#### [Provided information]
- - -

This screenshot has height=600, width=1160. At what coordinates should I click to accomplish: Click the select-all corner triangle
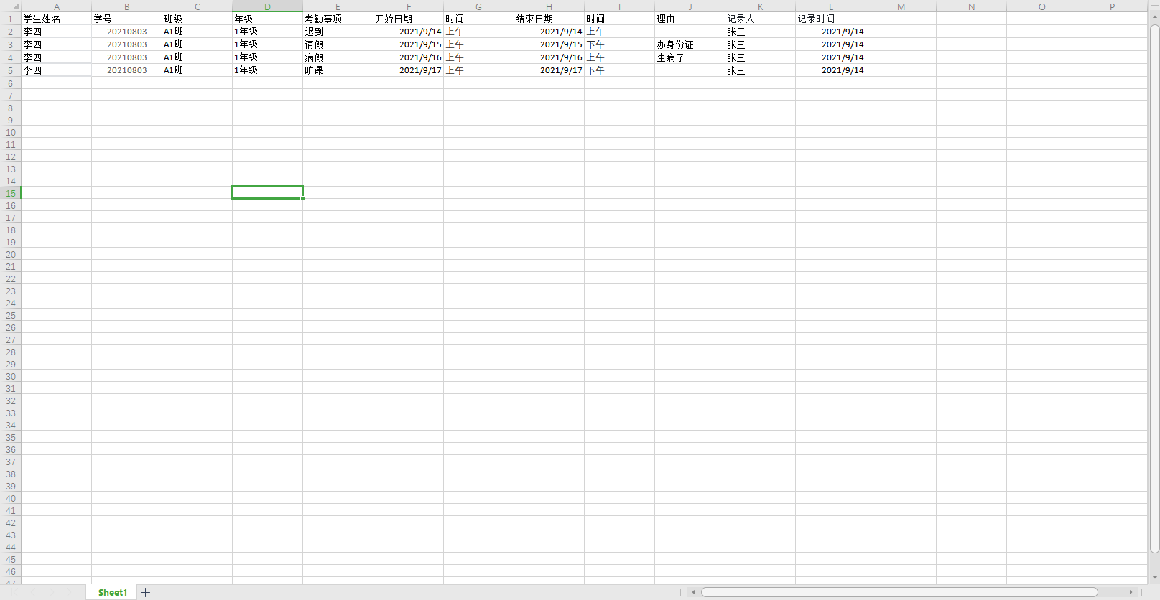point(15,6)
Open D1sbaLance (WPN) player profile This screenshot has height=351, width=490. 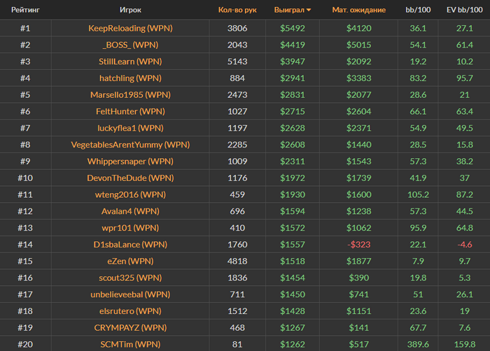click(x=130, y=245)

- - -

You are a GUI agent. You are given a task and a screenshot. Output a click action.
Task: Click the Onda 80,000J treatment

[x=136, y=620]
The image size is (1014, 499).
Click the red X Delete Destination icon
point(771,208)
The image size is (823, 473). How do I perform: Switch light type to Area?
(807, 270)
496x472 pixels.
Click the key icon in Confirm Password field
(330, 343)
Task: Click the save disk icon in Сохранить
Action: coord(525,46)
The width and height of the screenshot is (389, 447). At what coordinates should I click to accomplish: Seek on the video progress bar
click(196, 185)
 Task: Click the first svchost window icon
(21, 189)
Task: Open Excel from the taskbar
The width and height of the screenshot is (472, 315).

- - -

#### [What to produce]
In the material above, find the line containing "Task: Click the first svchost window icon" and the line containing "The width and height of the screenshot is (472, 315).", then write out exactly those two lines and every line between them, and nothing more.

#### [Exercise output]
 Task: Click the first svchost window icon
(21, 189)
Task: Open Excel from the taskbar
The width and height of the screenshot is (472, 315).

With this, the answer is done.